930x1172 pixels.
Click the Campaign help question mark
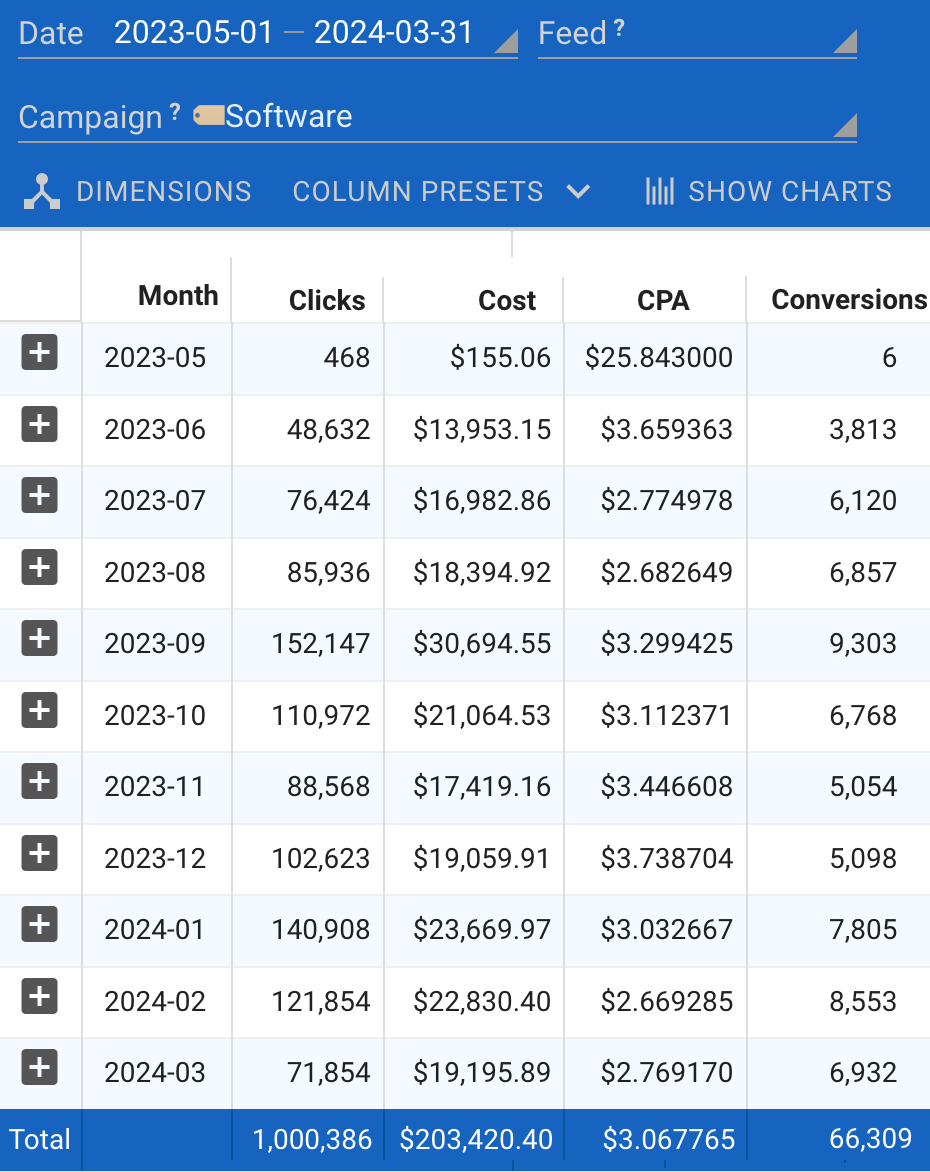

■ ■ ■ ■

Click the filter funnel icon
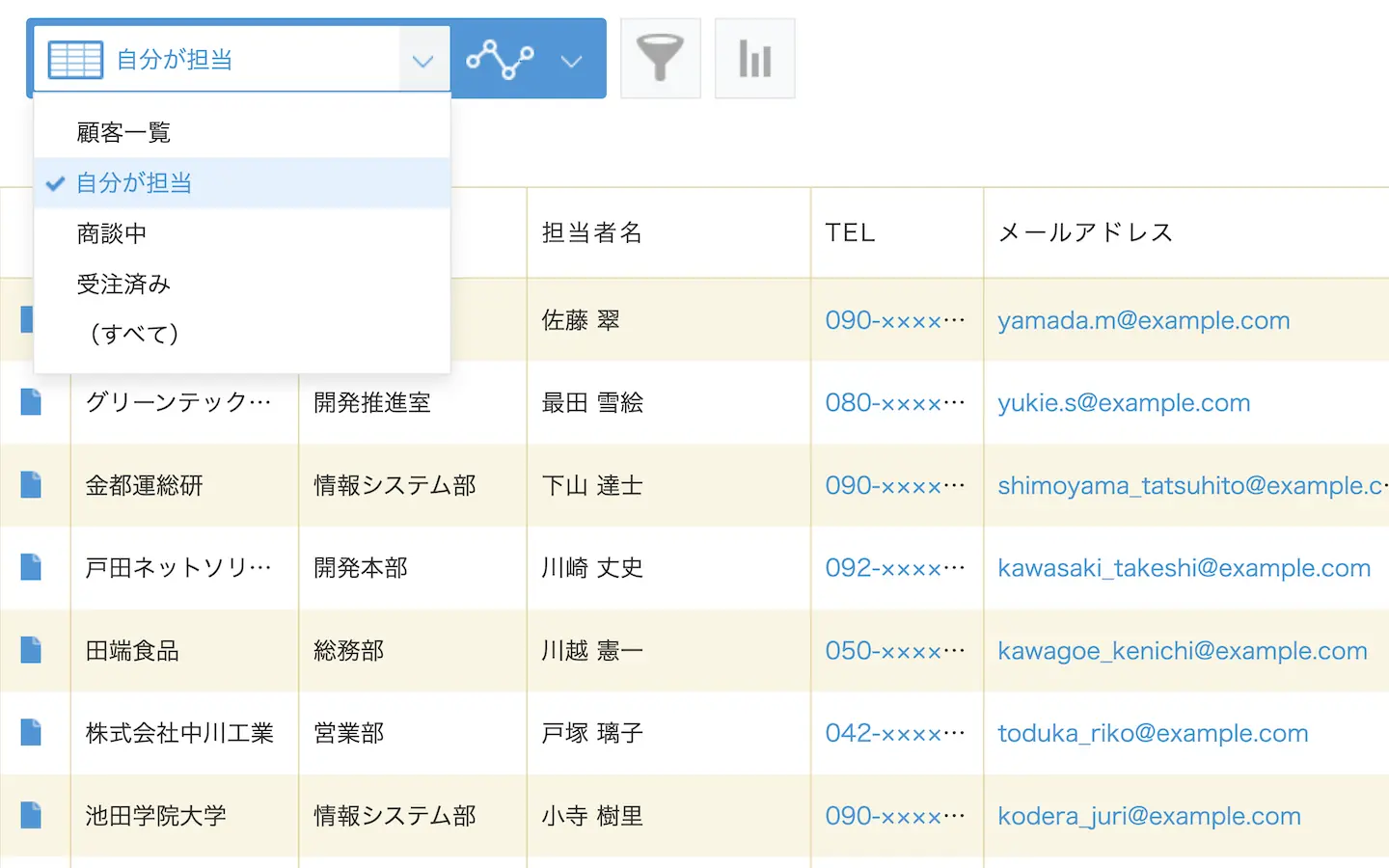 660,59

■ ■ ■ ■

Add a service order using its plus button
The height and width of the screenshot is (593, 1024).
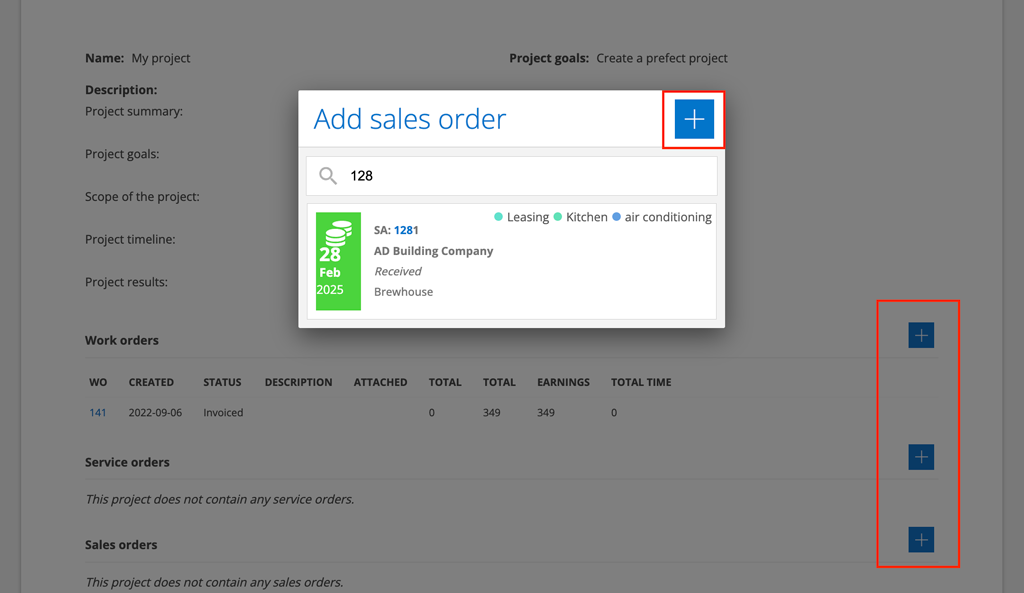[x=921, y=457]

■ ■ ■ ■

▶ Problem statement
Return the span of lines in the data above that opens at the line with "930x1172 pixels." and closes at the line with "Click the Campaign help question mark", exactly, ends included, nothing else.

▶ Answer box
930x1172 pixels.
Click the Campaign help question mark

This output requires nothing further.